Coinlab CEO Peter Vessenes has written a personal statement (backup) on the matter, writing the following:

“In the last month, many of you have contacted me directly and asked for more details on our transition, and I would say (charitably) that I’ve been frustratingly vague — I just haven’t been able to talk about it …

What tipped us into filing was our complete inability to get Mt. Gox to deliver on the few simple things left that were needed for customers to move over en-masse; we were often left just apologizing to our alpha customers while their own businesses suffered …

What I hope is that Mt. Gox has this same interest in the good of Bitcoin, and Bitcoiners, and finds a way to work this out.”

Mark Karpeles has only provided a brief comment, writing in an email to Gawker: “We have not been served nor notified of such a lawsuit (except from your email), so it is difficult for us to comment at this point in time. We will review this within the next hours.”

The most harmful part of the ordeal to the Bitcoin community at large, aside from the drop in Bitcoin price and the negative press attention, is that this will prove to be a serious blow to the Bitcoin Foundation. Peter Vessenes is currently also the Executive Director of the foundation, and MtGox CEO Mark Karpeles is himself a board member. The fact that the official head of the Bitcoin Foundation is moving towards a lawsuit first, not even trying to resolve the dispute through any kind of internal arbitration within the Bitcoin community, suggests a striking lack of coherence within the foundation as a whole. The organization has already been relatively passive since the initial fanfare subsided in the later months of 2012, but this incident suggests that, in its present form, it exists nowhere but on paper. What the Bitcoin Foundation now needs the most is strong leadership; it is currently still the organization in the best position to unify the Bitcoin community and push it forward, but without clear direction it only risks falling further into idleness and internal strife. There have been increasing calls for Peter Vessenes to step down in part for this reason, and given the inherent conflict of interest between being a semi-official head of the Bitcoin community and having an active lawsuit against its largest business, the arguments for such a move have only strengthened. The main problem is, however, that there is nothing close to a clear consensus on who can replace him.
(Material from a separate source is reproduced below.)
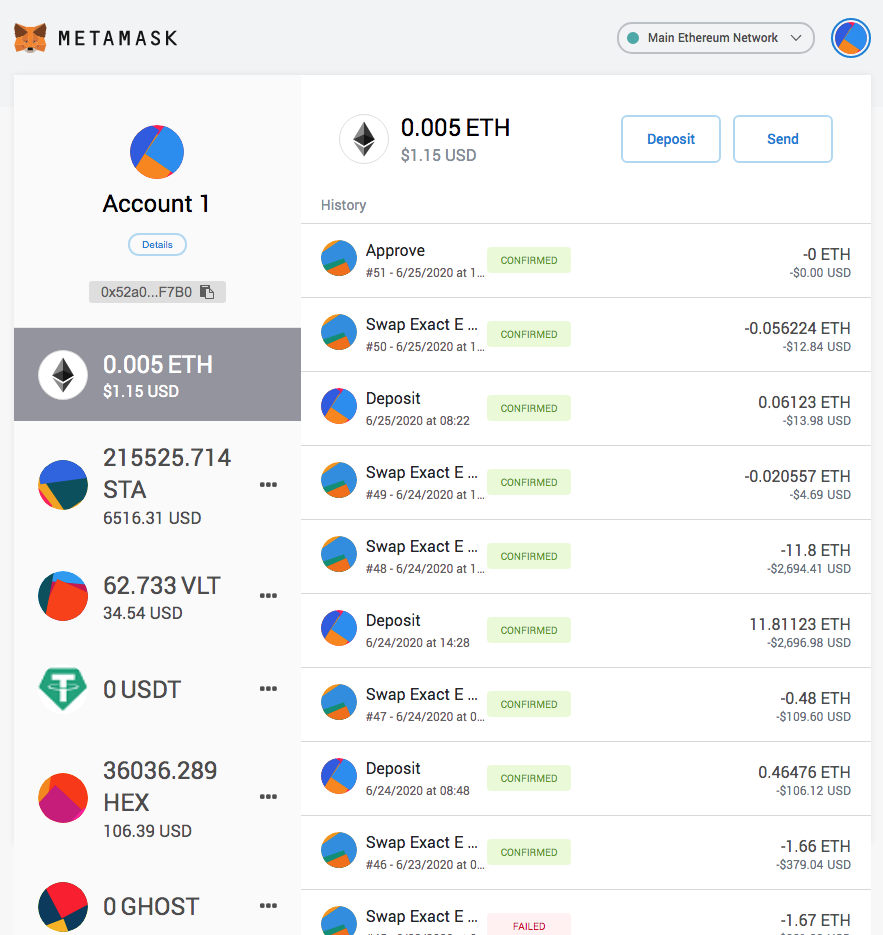Open the Approve transaction #51
883x935 pixels.
coord(585,261)
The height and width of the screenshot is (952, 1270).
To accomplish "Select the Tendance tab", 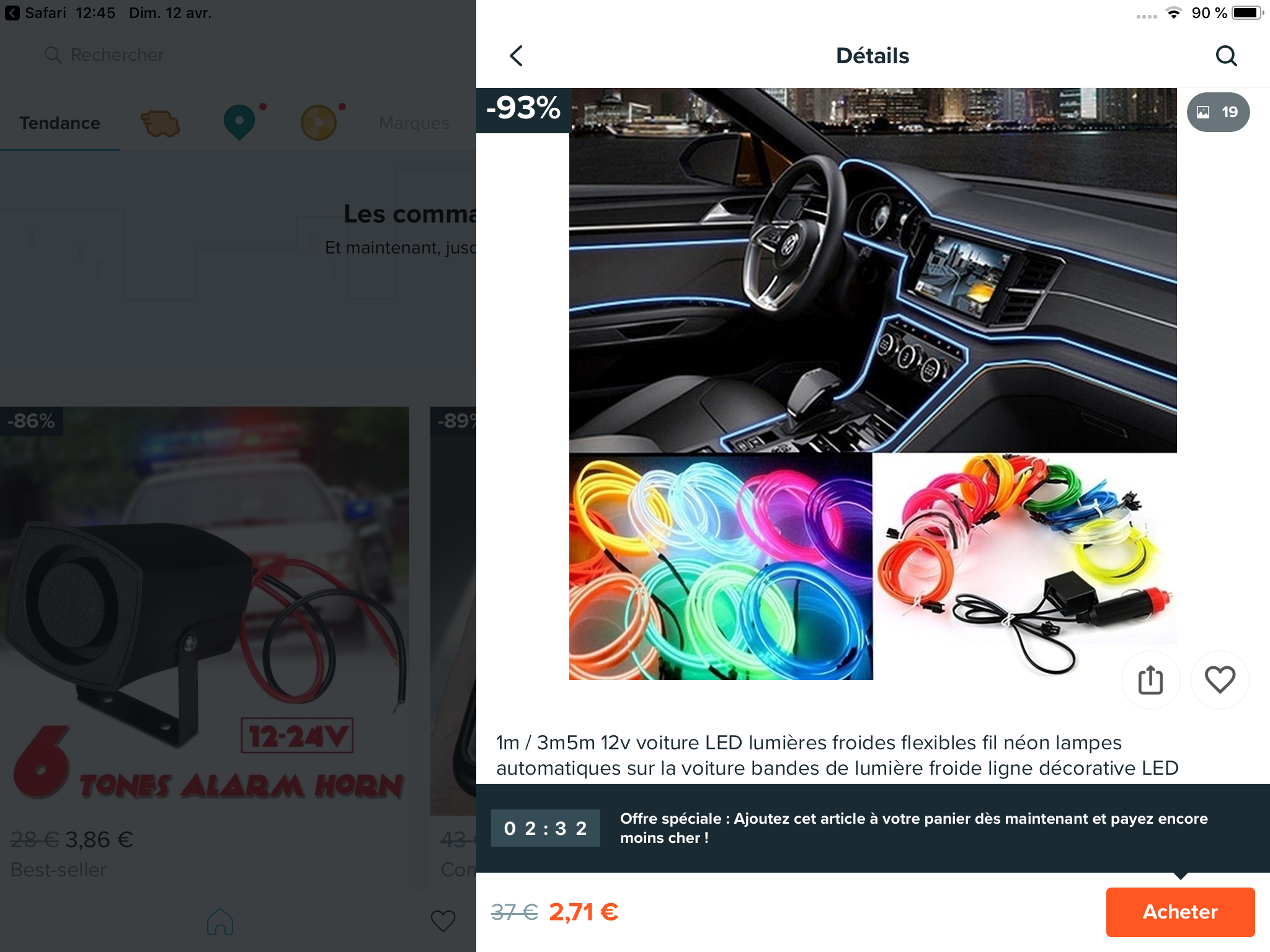I will (60, 123).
Hopefully, as Vessenes says, the two companies will be able to resolve their differences peacefully without resorting to further advances toward legal channels. The most likely explanation for MtGox’s failure to live up to its agreement is simply that the exchange was overwhelmed with a sudden influx of customers in March and massive spikes in usage and multiple denial-of-service attacks in April – the same reason why the exchange was unable to upgrade its servers in time for April 10. This does not fully excuse MtGox’s failures in both the Coinlab affair and their own exchange – it is clear that the company should have quickly taken on more staff in February and March if they were uncertain that they would be able to meet their responsibilities – but it does mean that the root cause of both failures was a simple mistake rather than willful malfeasance. As long as MtGox remains the most powerful exchange in the Bitcoin economy, their ability to serve customers around the world remains crucial to Bitcoin’s continued success, and so no matter what our personal feelings toward MtGox or Vessenes may be we should all wish for the best possible outcome.